So, for example, with a grand piano we also have an item that we need to place somewhere. And the bottom left corner of the living room fits quite well. A bit shadier and with a view of the garden.
Maybe this sounds a bit pretentious, but a grand piano is not just any item, nor is it a Bontempi organ that you just place against an available wall. It practically demands the right to be consciously and appropriately positioned. Where you suggest, it would have a view of the garden but you would be sitting cramped in the corner, right in front of the dining table. A "normal" grand piano already measures about 160x160 cm, without the bench and free space around it. But it would have the advantage that when guests come, you could also put hot dumplings or the beer keg there.
I think you urgently need to actually draw in the furniture dimensions (especially for the grand piano) etc. I am currently sitting in a room about 60 sqm and am imagining this. The back of the sofa almost touches the chair on the other side.
I don't know if this rectangular open-plan room without any offsets still feels spacious, which it actually should. If this or something similar will be your furnishing, the living room/dining table will feel cramped; furthermore, I would also like to have the entrance to the central dining table mediated.
Separating off the kitchen is your desire, but in this case it would feel too separated for me and practically only accessible through this bottleneck with a door. At this point, the spaciousness is suddenly lost because of this passage. Why not make the kitchen bigger and together with the dining table (then you’d have separation of cooking/eating from living) and the currently large open-plan room maybe less big and then only for living, reading, music……?
The house entrance area feels cramped, it also lacks spaciousness, probably because of the staircase, but there is "dead" space for the continuing corridor. If you opened "work" from the open-plan room the dreadful corridor would go away, the bathroom etc. would be larger and you would have an offset for the sofa or grand piano etc.
Much has already been said about the upper floor especially, as on the ground floor, about the corridor issue and the passage through the dressing room to the bedroom. If the dressing room was a nicely furnished, bright room then yes, but as it is not. The bathroom is not really nice as is, but you wanted to change the WC anyway; in this position, in front of the tub, it doesn’t fit in my opinion. I would swap bedroom and bathroom the same way and give both rooms more space, because here too, spaciousness suddenly disappears.
I definitely like such a building, the living room is huge in terms of area with great windows, but otherwise this spaciousness does not show in some places or suddenly disappears, which I would find unfortunate.
I also do not particularly like the image of the garage placed directly in front of the house as such a dominant block, but maybe it cannot be done otherwise.
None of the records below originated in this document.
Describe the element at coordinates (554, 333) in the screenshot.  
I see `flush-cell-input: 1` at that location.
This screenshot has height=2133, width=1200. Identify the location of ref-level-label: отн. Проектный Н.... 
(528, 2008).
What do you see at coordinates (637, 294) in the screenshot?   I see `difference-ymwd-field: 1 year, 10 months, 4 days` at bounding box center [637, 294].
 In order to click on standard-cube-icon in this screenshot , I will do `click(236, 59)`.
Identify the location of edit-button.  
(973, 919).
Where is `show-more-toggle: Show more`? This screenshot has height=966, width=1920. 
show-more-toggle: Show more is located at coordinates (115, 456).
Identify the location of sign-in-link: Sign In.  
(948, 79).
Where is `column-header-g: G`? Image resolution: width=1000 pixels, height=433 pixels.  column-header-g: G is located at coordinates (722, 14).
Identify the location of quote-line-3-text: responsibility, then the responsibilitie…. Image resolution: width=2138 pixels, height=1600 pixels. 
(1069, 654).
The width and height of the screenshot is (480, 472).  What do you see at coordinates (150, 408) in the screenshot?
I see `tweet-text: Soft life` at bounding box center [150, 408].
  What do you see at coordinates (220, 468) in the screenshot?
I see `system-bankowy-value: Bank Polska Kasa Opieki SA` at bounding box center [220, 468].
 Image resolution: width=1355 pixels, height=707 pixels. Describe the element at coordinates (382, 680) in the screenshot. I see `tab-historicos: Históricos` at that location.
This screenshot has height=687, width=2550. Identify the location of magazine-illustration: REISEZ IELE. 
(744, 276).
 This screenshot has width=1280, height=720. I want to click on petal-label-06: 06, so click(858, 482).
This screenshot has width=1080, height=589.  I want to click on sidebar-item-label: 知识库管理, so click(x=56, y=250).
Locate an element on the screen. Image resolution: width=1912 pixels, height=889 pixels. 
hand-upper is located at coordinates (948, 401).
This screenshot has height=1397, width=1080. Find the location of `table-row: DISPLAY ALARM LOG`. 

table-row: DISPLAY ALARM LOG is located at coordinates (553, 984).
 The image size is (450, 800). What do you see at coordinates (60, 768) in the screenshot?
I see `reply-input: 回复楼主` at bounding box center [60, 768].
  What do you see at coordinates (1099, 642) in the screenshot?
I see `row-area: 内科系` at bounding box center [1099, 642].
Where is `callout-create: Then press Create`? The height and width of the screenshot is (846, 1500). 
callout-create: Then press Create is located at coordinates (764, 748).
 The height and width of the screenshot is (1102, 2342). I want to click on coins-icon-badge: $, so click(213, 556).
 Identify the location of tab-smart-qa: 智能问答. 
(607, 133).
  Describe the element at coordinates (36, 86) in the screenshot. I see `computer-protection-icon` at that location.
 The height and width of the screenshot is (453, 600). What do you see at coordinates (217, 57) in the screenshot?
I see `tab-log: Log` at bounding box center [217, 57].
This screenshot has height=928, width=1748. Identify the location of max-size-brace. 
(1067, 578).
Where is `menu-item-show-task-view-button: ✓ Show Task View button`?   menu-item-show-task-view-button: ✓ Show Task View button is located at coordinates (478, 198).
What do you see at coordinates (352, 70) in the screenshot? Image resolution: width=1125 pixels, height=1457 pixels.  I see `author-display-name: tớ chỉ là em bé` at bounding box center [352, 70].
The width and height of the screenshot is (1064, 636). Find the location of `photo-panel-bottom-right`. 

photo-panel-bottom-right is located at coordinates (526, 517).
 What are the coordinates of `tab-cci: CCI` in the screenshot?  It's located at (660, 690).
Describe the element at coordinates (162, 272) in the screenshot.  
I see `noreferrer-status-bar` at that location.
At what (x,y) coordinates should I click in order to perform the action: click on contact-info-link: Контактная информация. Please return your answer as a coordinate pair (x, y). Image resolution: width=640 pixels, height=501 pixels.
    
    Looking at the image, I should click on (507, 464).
You are 3 people, maybe sometimes four and rarely have guests staying overnight. You have expensively built space in a labyrinthine building that simply does not reflect spaciousness. I read that the furniture has not really been taken into account yet, a grand piano is somewhere still standing etc. and it comes across to me as if it is just built and then "we'll see if it can be used"; it’s big enough after all. I miss your very specific, life-tailored floor plan. In the house you wander or look for yourself, I find it simply not fluid for a family of three, although I really like spaciousness. We currently live as two people in 200 sqm and it is not too big for us, but the respective proportions or your very personal, desired usability of the rooms has to be reflected in it. Does it really?